Thousands of people are being turned down by care services due to the staffing crisis in social care, according to research by the National Care Forum (NCF) and The Outstanding Managers Network.

The NCF, which represents over 150 of the UK’s leading social care organisations, carried out a survey of 340 registered managers running services that employ more than 21,000 staff who support more than 15,000 people across a range of care services.

The respondents estimate that since 1 September, there has been approximately 5,000 people turned away from care services.

Two thirds of respondents reported either limiting or stopping new admissions completely

Of those respondents, 76% ran services for older people, the majority being care homes without nursing, and 24% ran domiciliary care services.

They reported an average staff vacancy of 17%, which is significantly reducing the care available since there are not enough staff to run the services that people need.

More than two thirds (67%) of respondents reported either limiting or stopping new admissions completely to care homes or refusing to take on new requests of domiciliary care. This is greatly affecting hospitals who are forced to keep healthy patients in beds since there is nowhere for them to live in the community.

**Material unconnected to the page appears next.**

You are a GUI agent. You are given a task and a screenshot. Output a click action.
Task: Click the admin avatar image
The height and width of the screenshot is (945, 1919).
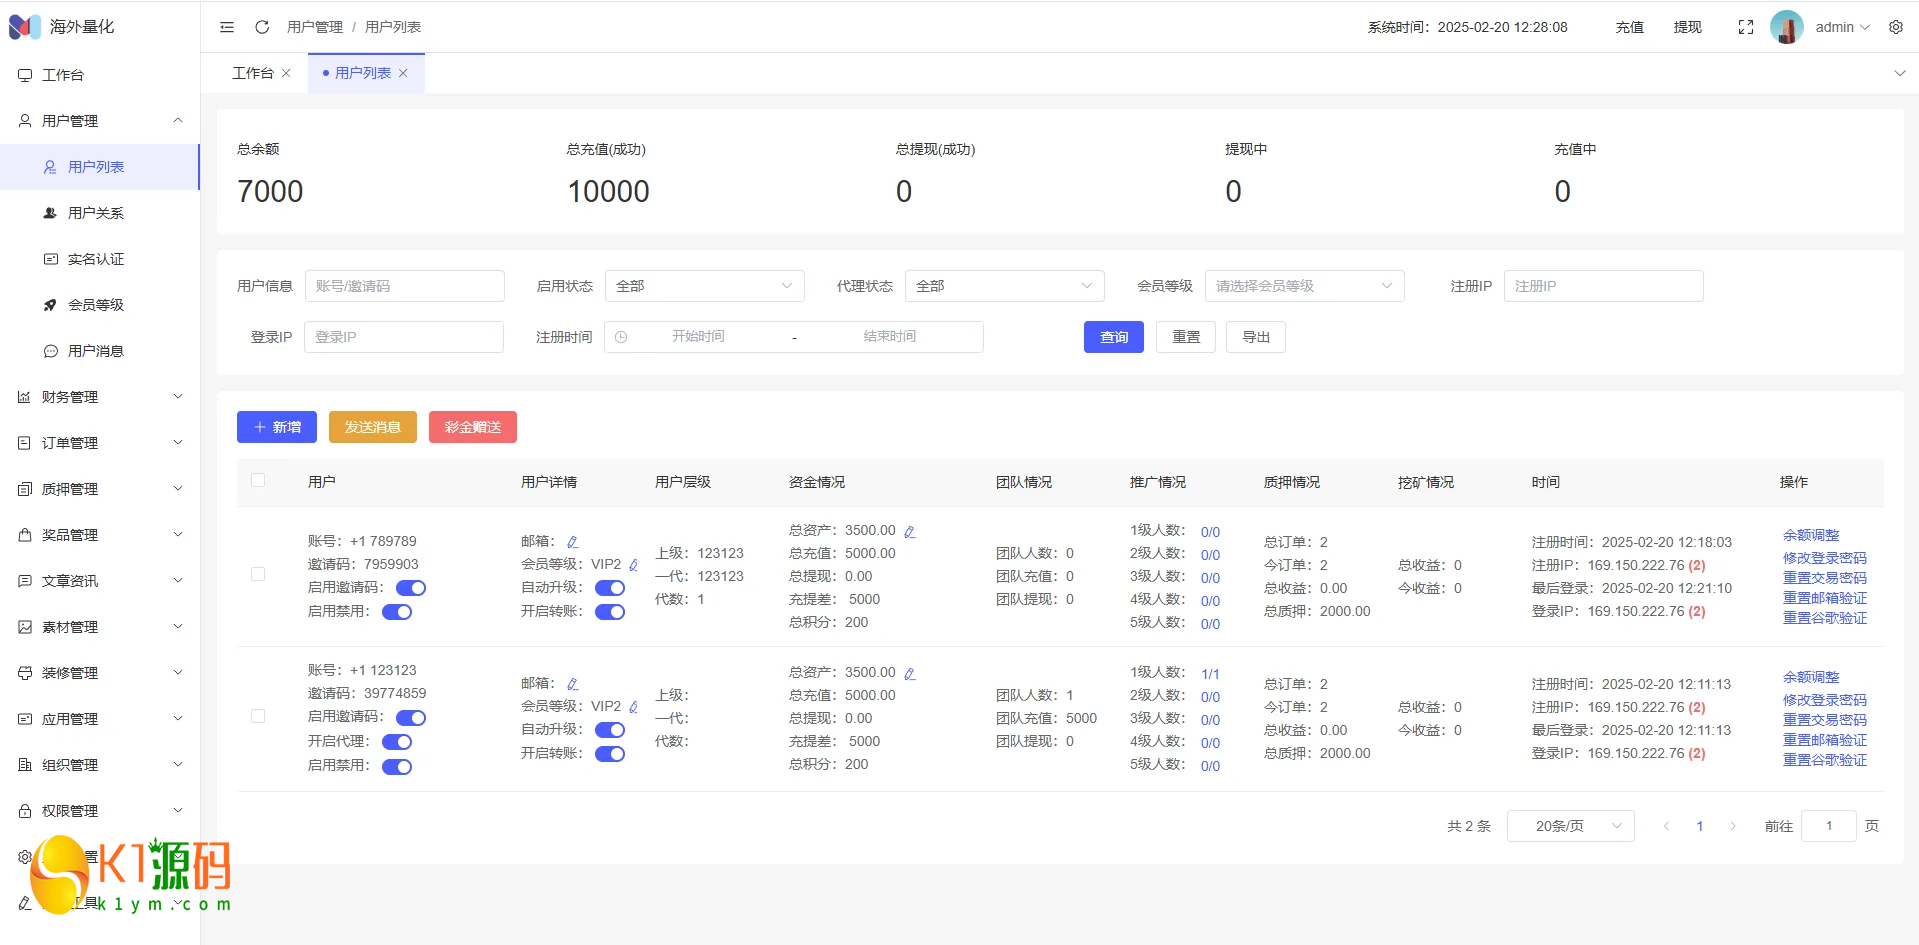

One respondent said: “Previously, we took on average four hospital discharges a week, plus another three or four reablement requests for care per week from discharge to assess. In the last 12 weeks, we have only been able to take two hospital discharges due to having to reduce capacity because of staff shortages.”

“[It’s] heart-breaking turning down 10 plus requests for care that are needed a day,” said another.

The NCF are urging the government to address the crisis

The NCF are now calling on the government to implement measures that urgently address the staffing crisis in social care. These include: paying staff a retention bonus to recognise those who have continued to provide care to those who need it most; funding a pay increase for all care staff to improve recruitment and retention; adding care workers to the Shortage Occupation List for a time limited period; and delaying the implementation of mandatory vaccinations in care homes.

Jane Brightman, co-founder of the Outstanding Managers Network said: “These responses are stark reading and highlight the difficulties faced by the sector and consequently the people who use care. This has been getting worse over time and very concerning for the winter ahead.

“Care Managers are exhausted, as are their teams. They have been working tirelessly with no let-up in sight. We’ve been calling on the government to work with the sector to provide more support and opportunity to improve this dire situation. Our thanks to NCF for working with us on this survey.”